» **Task goal**
Reproduce the passage of the text on the National Organization of Minority Architects starting at "At the 1971" and ending at "position until 1973.", word for word.

(Beginning of Excerpted text)

The National Organization of Minority Architects (NOMA) is a professional organization for individuals practicing architecture and allied professionals to advance justice and equity in communities of color.

History 
In 1968, activist and executive director of the National Urban League, Whitney Young was invited to address the American Institute of Architects (AIA) National Convention in Portland, Oregon as the keynote speaker. In his speech, he addressed the institute's silent stance on the turmoil in the country and urged them to stand up and endorse the efforts of John F. Kennedy & Martin Luther King Jr. in their actions. This speech encouraged the profession to work towards the advancement of minority architects, who, at the time, made up of 0.05% of AIA's 20,000 members. 

At the 1971 AIA National Convention in Detroit, 12 black architects, including William Brown and John S. Chase, began to organize to create an organization that developed and advanced black architects, which would become the National Organization of Minority Architects (NOMA). The organization aimed to promote and advocate for black architects and their work through networking opportunities and education. The organization's advocacy first focused on government contracts to include minority participation. The first president of the organization was founder Wendell Campbell who held the position until 1973.

In 1992, NOMA Students was created during the national conference in Washington.

Organization

Membership 
Membership is open to anyone in the architecture, engineering, and construction (AEC) fields. NOMA members are registered with their local NOMA professional chapter or at-large members when there is not a chapter local to them. As of 2022, there are 36 professional chapters and 86 student chapters.

(End of Excerpted text)
(Beginning of Available data)

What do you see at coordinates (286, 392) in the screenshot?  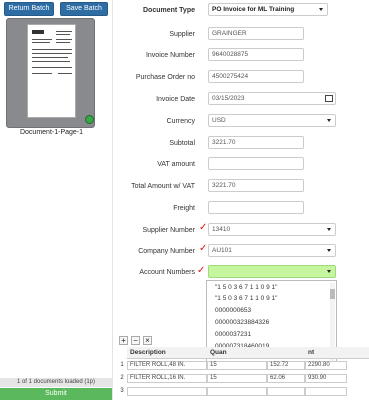 I see `price-cell` at bounding box center [286, 392].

(End of Available data)

» **Response**
At the 1971 AIA National Convention in Detroit, 12 black architects, including William Brown and John S. Chase, began to organize to create an organization that developed and advanced black architects, which would become the National Organization of Minority Architects (NOMA). The organization aimed to promote and advocate for black architects and their work through networking opportunities and education. The organization's advocacy first focused on government contracts to include minority participation. The first president of the organization was founder Wendell Campbell who held the position until 1973.